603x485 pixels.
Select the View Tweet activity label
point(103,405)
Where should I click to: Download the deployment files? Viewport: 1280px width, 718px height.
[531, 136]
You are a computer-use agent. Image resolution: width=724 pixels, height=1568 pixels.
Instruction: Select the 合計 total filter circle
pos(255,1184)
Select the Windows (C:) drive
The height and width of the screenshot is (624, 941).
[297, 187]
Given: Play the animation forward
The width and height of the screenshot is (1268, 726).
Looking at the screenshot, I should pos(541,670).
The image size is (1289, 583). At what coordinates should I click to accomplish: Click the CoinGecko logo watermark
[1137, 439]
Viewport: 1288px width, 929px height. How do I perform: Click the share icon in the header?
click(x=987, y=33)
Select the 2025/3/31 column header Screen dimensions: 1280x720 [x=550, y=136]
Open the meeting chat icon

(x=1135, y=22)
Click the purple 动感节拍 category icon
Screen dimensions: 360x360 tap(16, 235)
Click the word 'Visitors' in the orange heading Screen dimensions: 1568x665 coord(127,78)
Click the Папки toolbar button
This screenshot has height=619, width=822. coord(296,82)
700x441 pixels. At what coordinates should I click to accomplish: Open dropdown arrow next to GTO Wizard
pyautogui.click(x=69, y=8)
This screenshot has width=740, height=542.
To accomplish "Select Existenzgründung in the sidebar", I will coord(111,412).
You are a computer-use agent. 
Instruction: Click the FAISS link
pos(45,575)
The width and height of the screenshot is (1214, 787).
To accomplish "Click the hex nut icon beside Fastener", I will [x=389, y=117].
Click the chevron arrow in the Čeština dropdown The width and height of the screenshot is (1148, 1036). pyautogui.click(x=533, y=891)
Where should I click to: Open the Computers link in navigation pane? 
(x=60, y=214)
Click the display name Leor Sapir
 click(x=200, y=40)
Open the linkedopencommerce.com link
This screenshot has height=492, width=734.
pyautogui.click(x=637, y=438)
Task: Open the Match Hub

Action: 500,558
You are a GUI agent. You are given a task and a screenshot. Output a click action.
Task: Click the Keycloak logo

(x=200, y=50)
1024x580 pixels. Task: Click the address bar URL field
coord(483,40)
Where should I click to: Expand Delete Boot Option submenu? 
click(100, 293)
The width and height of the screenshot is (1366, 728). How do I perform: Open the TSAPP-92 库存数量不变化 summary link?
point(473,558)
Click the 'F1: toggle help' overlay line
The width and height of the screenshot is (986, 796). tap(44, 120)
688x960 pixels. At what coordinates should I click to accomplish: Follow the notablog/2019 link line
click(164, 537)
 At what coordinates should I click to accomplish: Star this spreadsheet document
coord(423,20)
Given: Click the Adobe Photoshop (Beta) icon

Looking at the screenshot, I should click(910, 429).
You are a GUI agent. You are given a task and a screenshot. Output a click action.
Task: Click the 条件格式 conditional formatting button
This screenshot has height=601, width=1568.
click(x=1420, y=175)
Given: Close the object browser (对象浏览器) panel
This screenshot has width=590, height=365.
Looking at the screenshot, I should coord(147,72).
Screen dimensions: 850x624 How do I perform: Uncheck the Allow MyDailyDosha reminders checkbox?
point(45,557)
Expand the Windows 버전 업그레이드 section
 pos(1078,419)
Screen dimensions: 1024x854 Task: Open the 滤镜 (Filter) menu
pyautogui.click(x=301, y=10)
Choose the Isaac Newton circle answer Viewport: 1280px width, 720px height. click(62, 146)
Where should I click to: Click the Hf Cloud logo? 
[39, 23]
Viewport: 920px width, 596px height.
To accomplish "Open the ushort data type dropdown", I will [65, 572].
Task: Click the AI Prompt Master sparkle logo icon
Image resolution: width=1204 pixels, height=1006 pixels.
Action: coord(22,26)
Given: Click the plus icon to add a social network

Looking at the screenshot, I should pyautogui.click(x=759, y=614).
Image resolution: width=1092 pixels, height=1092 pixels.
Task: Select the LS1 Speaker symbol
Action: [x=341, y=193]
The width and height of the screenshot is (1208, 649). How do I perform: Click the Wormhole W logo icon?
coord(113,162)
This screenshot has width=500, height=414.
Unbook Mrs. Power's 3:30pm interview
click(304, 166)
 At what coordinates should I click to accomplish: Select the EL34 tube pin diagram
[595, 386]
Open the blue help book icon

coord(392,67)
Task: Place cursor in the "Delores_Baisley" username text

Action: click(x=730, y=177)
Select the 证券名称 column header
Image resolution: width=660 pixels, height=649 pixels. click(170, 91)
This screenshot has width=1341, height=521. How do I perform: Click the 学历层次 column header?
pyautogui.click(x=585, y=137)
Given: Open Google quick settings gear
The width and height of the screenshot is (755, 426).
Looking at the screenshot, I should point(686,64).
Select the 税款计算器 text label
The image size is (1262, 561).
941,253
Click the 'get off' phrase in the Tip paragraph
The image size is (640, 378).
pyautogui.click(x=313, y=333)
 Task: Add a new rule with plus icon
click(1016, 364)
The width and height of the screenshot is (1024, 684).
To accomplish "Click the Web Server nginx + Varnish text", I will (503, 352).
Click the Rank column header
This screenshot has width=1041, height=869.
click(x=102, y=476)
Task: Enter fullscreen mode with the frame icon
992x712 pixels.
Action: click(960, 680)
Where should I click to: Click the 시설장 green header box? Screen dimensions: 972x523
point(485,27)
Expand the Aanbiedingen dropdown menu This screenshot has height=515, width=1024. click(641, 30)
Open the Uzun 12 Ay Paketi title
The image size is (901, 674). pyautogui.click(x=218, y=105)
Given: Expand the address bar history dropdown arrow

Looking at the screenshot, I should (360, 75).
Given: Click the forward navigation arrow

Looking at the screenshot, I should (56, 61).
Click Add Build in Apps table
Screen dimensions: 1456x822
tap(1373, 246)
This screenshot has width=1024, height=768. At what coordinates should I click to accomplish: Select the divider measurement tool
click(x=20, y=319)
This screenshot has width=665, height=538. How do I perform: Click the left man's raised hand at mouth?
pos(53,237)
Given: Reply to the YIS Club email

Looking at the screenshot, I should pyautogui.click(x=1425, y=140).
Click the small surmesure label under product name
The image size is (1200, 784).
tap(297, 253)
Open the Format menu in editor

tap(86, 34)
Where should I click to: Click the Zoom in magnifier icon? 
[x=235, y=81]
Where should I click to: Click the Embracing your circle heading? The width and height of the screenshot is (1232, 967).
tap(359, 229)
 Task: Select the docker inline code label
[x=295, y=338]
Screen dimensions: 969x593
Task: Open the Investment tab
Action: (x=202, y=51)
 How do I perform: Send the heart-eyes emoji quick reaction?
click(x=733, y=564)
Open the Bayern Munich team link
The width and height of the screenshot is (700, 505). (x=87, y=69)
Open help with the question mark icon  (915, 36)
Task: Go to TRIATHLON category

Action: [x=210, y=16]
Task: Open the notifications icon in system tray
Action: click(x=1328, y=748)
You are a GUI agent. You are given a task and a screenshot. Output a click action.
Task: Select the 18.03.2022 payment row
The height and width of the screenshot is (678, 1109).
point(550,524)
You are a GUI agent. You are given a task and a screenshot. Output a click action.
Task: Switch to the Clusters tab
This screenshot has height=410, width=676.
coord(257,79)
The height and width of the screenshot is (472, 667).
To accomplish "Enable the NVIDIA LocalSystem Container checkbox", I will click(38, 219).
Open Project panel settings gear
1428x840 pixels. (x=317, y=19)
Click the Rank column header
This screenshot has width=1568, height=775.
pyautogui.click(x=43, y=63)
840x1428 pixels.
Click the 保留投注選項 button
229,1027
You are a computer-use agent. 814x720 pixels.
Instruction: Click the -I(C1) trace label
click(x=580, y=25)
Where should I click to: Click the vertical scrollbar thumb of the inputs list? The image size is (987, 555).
──────────────────────────────
Task objective:
An exact repeat of all the entries above is required.

Solution to this task:
603x485 pixels.
Select the View Tweet activity label
point(103,405)
Where should I click to: Download the deployment files? Viewport: 1280px width, 718px height.
[531, 136]
You are a computer-use agent. Image resolution: width=724 pixels, height=1568 pixels.
Instruction: Select the 合計 total filter circle
pos(255,1184)
Select the Windows (C:) drive
The height and width of the screenshot is (624, 941).
[297, 187]
Given: Play the animation forward
The width and height of the screenshot is (1268, 726).
Looking at the screenshot, I should pos(541,670).
The image size is (1289, 583). At what coordinates should I click to accomplish: Click the CoinGecko logo watermark
[1137, 439]
Viewport: 1288px width, 929px height. How do I perform: Click the share icon in the header?
click(x=987, y=33)
Select the 2025/3/31 column header Screen dimensions: 1280x720 [x=550, y=136]
Open the meeting chat icon

(x=1135, y=22)
Click the purple 动感节拍 category icon
Screen dimensions: 360x360 tap(16, 235)
Click the word 'Visitors' in the orange heading Screen dimensions: 1568x665 coord(127,78)
Click the Папки toolbar button
This screenshot has height=619, width=822. coord(296,82)
700x441 pixels. At what coordinates should I click to accomplish: Open dropdown arrow next to GTO Wizard
pyautogui.click(x=69, y=8)
This screenshot has width=740, height=542.
To accomplish "Select Existenzgründung in the sidebar", I will coord(111,412).
You are a computer-use agent. 
Instruction: Click the FAISS link
pos(45,575)
The width and height of the screenshot is (1214, 787).
To accomplish "Click the hex nut icon beside Fastener", I will [x=389, y=117].
Click the chevron arrow in the Čeština dropdown The width and height of the screenshot is (1148, 1036). pyautogui.click(x=533, y=891)
Where should I click to: Open the Computers link in navigation pane? 
(x=60, y=214)
Click the display name Leor Sapir
 click(x=200, y=40)
Open the linkedopencommerce.com link
This screenshot has height=492, width=734.
pyautogui.click(x=637, y=438)
Task: Open the Match Hub

Action: 500,558
You are a GUI agent. You are given a task and a screenshot. Output a click action.
Task: Click the Keycloak logo

(x=200, y=50)
1024x580 pixels. Task: Click the address bar URL field
coord(483,40)
Where should I click to: Expand Delete Boot Option submenu? 
click(100, 293)
The width and height of the screenshot is (1366, 728). How do I perform: Open the TSAPP-92 库存数量不变化 summary link?
point(473,558)
Click the 'F1: toggle help' overlay line
The width and height of the screenshot is (986, 796). tap(44, 120)
688x960 pixels. At what coordinates should I click to accomplish: Follow the notablog/2019 link line
click(164, 537)
 At what coordinates should I click to accomplish: Star this spreadsheet document
coord(423,20)
Given: Click the Adobe Photoshop (Beta) icon

Looking at the screenshot, I should click(910, 429).
You are a GUI agent. You are given a task and a screenshot. Output a click action.
Task: Click the 条件格式 conditional formatting button
This screenshot has height=601, width=1568.
click(x=1420, y=175)
Given: Close the object browser (对象浏览器) panel
This screenshot has width=590, height=365.
Looking at the screenshot, I should coord(147,72).
Screen dimensions: 850x624 How do I perform: Uncheck the Allow MyDailyDosha reminders checkbox?
point(45,557)
Expand the Windows 버전 업그레이드 section
 pos(1078,419)
Screen dimensions: 1024x854 Task: Open the 滤镜 (Filter) menu
pyautogui.click(x=301, y=10)
Choose the Isaac Newton circle answer Viewport: 1280px width, 720px height. click(62, 146)
Where should I click to: Click the Hf Cloud logo? 
[39, 23]
Viewport: 920px width, 596px height.
To accomplish "Open the ushort data type dropdown", I will [65, 572].
Task: Click the AI Prompt Master sparkle logo icon
Image resolution: width=1204 pixels, height=1006 pixels.
Action: coord(22,26)
Given: Click the plus icon to add a social network

Looking at the screenshot, I should pyautogui.click(x=759, y=614).
Image resolution: width=1092 pixels, height=1092 pixels.
Task: Select the LS1 Speaker symbol
Action: [x=341, y=193]
The width and height of the screenshot is (1208, 649). How do I perform: Click the Wormhole W logo icon?
coord(113,162)
This screenshot has width=500, height=414.
Unbook Mrs. Power's 3:30pm interview
click(304, 166)
 At what coordinates should I click to accomplish: Select the EL34 tube pin diagram
[595, 386]
Open the blue help book icon

coord(392,67)
Task: Place cursor in the "Delores_Baisley" username text

Action: click(x=730, y=177)
Select the 证券名称 column header
Image resolution: width=660 pixels, height=649 pixels. click(170, 91)
This screenshot has width=1341, height=521. How do I perform: Click the 学历层次 column header?
pyautogui.click(x=585, y=137)
Given: Open Google quick settings gear
The width and height of the screenshot is (755, 426).
Looking at the screenshot, I should point(686,64).
Select the 税款计算器 text label
The image size is (1262, 561).
941,253
Click the 'get off' phrase in the Tip paragraph
The image size is (640, 378).
pyautogui.click(x=313, y=333)
 Task: Add a new rule with plus icon
click(1016, 364)
The width and height of the screenshot is (1024, 684).
To accomplish "Click the Web Server nginx + Varnish text", I will (503, 352).
Click the Rank column header
This screenshot has width=1041, height=869.
click(x=102, y=476)
Task: Enter fullscreen mode with the frame icon
992x712 pixels.
Action: click(960, 680)
Where should I click to: Click the 시설장 green header box? Screen dimensions: 972x523
point(485,27)
Expand the Aanbiedingen dropdown menu This screenshot has height=515, width=1024. click(641, 30)
Open the Uzun 12 Ay Paketi title
The image size is (901, 674). pyautogui.click(x=218, y=105)
Given: Expand the address bar history dropdown arrow

Looking at the screenshot, I should (360, 75).
Given: Click the forward navigation arrow

Looking at the screenshot, I should (56, 61).
Click Add Build in Apps table
Screen dimensions: 1456x822
tap(1373, 246)
This screenshot has width=1024, height=768. At what coordinates should I click to accomplish: Select the divider measurement tool
click(x=20, y=319)
This screenshot has width=665, height=538. How do I perform: Click the left man's raised hand at mouth?
pos(53,237)
Given: Reply to the YIS Club email

Looking at the screenshot, I should pyautogui.click(x=1425, y=140).
Click the small surmesure label under product name
The image size is (1200, 784).
tap(297, 253)
Open the Format menu in editor

tap(86, 34)
Where should I click to: Click the Zoom in magnifier icon? 
[x=235, y=81]
Where should I click to: Click the Embracing your circle heading? The width and height of the screenshot is (1232, 967).
tap(359, 229)
 Task: Select the docker inline code label
[x=295, y=338]
Screen dimensions: 969x593
Task: Open the Investment tab
Action: (x=202, y=51)
 How do I perform: Send the heart-eyes emoji quick reaction?
click(x=733, y=564)
Open the Bayern Munich team link
The width and height of the screenshot is (700, 505). (x=87, y=69)
Open help with the question mark icon  (915, 36)
Task: Go to TRIATHLON category

Action: [x=210, y=16]
Task: Open the notifications icon in system tray
Action: click(x=1328, y=748)
You are a GUI agent. You are given a task and a screenshot. Output a click action.
Task: Select the 18.03.2022 payment row
The height and width of the screenshot is (678, 1109).
point(550,524)
You are a GUI agent. You are given a task and a screenshot. Output a click action.
Task: Switch to the Clusters tab
This screenshot has height=410, width=676.
coord(257,79)
The height and width of the screenshot is (472, 667).
To accomplish "Enable the NVIDIA LocalSystem Container checkbox", I will click(38, 219).
Open Project panel settings gear
1428x840 pixels. (x=317, y=19)
Click the Rank column header
This screenshot has width=1568, height=775.
pyautogui.click(x=43, y=63)
840x1428 pixels.
Click the 保留投注選項 button
229,1027
You are a computer-use agent. 814x720 pixels.
Instruction: Click the -I(C1) trace label
click(x=580, y=25)
Where should I click to: Click the vertical scrollbar thumb of the inputs list? The image size is (987, 555).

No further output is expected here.